TASK BRIEF:
Reproduce the Easy Rider review below between "When Easy Rider" and "dense and complicated.", inclusive, changing "hitchhiker" to "drifter".

SELECTED TEXT:
Friday, August 26, 2016

#84 - Easy Rider (1969) - Dennis Hopper


When Easy Rider was released in 1969, its slogan said, “A man went looking for America. And couldn’t find it anywhere.” and the movie is that serious. It tells the story – if it can be called a story – of two bikers travelling across the US. They run into some Mexican farmers, pick up a hitchhiker, spend time at a hippie commune, end up in jail, make a friend in jail, find some prostitutes, and take drugs. It’s all 1960s counterculture. The plot and details are all sparse and vague, and yet dense and complicated.

The bikers, played by Dennis Hopper and Peter Fonda, are clearly anti-establishment. And yet they’re not hippies (though sometimes they are far out, man) and they make money selling drugs to businessmen and they want to retire in Florida. But they don’t have jobs or family or friends and they go where the wind and the road takes them, sleeping in the woods when motels reject them. And they are rejected often because they are different. They’re a symbol of freedom but freedom doesn’t always go so well. It’s an interesting contradiction – it’s both pro-rebellion and nihilistic and cynical about the fruits of such rebellion.

INFORMATION PROVIDED:
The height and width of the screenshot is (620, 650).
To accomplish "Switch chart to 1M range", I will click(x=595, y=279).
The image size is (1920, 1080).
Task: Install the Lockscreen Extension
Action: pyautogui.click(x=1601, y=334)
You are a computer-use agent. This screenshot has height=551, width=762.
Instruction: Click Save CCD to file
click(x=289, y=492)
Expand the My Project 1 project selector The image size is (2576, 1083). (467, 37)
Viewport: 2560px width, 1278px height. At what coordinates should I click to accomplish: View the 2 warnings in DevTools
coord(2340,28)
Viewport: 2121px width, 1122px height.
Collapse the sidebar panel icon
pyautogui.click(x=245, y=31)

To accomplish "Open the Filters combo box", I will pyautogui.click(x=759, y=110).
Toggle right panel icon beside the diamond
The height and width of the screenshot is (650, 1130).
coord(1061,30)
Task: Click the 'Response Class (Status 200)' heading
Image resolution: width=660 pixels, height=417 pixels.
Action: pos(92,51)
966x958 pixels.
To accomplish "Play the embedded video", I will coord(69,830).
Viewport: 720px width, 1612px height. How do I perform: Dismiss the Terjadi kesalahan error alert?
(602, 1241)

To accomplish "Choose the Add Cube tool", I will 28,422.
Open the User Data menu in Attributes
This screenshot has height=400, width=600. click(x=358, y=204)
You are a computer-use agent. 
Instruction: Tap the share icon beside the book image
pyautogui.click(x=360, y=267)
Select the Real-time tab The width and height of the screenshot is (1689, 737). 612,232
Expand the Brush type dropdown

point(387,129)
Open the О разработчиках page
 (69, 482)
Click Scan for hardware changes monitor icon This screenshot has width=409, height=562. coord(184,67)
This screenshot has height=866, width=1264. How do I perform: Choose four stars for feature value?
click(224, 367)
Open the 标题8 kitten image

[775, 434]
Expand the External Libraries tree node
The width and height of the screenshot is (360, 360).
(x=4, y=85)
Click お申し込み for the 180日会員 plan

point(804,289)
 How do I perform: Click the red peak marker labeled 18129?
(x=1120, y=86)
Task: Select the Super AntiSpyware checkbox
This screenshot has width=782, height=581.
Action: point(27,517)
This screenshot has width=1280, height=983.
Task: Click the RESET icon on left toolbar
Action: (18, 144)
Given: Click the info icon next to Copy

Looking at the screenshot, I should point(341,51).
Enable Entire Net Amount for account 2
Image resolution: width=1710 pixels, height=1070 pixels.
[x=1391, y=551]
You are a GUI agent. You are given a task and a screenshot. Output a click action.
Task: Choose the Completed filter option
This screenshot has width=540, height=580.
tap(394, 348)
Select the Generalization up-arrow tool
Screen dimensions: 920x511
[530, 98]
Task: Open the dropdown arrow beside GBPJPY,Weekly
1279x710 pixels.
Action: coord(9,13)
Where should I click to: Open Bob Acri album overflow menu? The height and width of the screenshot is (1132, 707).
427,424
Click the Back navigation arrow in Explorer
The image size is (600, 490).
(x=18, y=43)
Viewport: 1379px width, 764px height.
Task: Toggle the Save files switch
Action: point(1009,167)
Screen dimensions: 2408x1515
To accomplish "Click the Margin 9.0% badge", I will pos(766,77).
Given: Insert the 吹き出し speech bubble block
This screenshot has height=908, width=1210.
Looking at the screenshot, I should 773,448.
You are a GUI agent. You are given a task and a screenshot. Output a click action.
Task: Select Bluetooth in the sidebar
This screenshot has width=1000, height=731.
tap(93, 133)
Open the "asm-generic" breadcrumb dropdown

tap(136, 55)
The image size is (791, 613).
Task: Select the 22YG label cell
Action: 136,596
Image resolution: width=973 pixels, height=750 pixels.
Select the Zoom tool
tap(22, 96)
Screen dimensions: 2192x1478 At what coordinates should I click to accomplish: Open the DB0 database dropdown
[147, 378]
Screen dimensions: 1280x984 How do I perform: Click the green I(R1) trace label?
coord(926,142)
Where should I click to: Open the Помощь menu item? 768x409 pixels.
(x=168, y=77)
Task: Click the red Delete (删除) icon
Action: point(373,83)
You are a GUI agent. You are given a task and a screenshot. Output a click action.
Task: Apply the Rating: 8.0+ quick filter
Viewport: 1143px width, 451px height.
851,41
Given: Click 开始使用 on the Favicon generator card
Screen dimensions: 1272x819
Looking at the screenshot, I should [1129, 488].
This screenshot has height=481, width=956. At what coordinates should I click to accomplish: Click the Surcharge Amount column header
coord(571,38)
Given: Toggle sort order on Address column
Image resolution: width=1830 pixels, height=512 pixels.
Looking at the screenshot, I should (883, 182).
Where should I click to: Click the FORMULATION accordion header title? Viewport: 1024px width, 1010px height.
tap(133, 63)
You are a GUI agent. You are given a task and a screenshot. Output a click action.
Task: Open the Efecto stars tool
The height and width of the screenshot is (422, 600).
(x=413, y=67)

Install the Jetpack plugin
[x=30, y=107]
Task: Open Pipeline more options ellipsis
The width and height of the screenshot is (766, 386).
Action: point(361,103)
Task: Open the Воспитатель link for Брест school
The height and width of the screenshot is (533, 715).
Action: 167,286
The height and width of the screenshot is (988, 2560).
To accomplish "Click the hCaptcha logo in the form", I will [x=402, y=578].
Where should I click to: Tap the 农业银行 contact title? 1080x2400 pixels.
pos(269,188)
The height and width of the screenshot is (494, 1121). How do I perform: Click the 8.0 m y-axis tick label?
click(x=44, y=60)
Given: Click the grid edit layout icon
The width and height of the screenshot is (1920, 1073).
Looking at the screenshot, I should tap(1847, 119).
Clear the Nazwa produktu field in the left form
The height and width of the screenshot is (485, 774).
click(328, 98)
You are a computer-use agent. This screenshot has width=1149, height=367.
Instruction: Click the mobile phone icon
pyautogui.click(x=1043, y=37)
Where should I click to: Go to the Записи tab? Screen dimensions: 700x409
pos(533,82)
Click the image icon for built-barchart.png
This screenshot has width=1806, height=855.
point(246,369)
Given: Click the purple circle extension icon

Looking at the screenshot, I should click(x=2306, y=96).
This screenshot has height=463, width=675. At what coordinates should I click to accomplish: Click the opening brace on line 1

ANSWER:
When Easy Rider was released in 1969, its slogan said, “A man went looking for America. And couldn’t find it anywhere.” and the movie is that serious. It tells the story – if it can be called a story – of two bikers travelling across the US. They run into some Mexican farmers, pick up a drifter, spend time at a hippie commune, end up in jail, make a friend in jail, find some prostitutes, and take drugs. It’s all 1960s counterculture. The plot and details are all sparse and vague, and yet dense and complicated.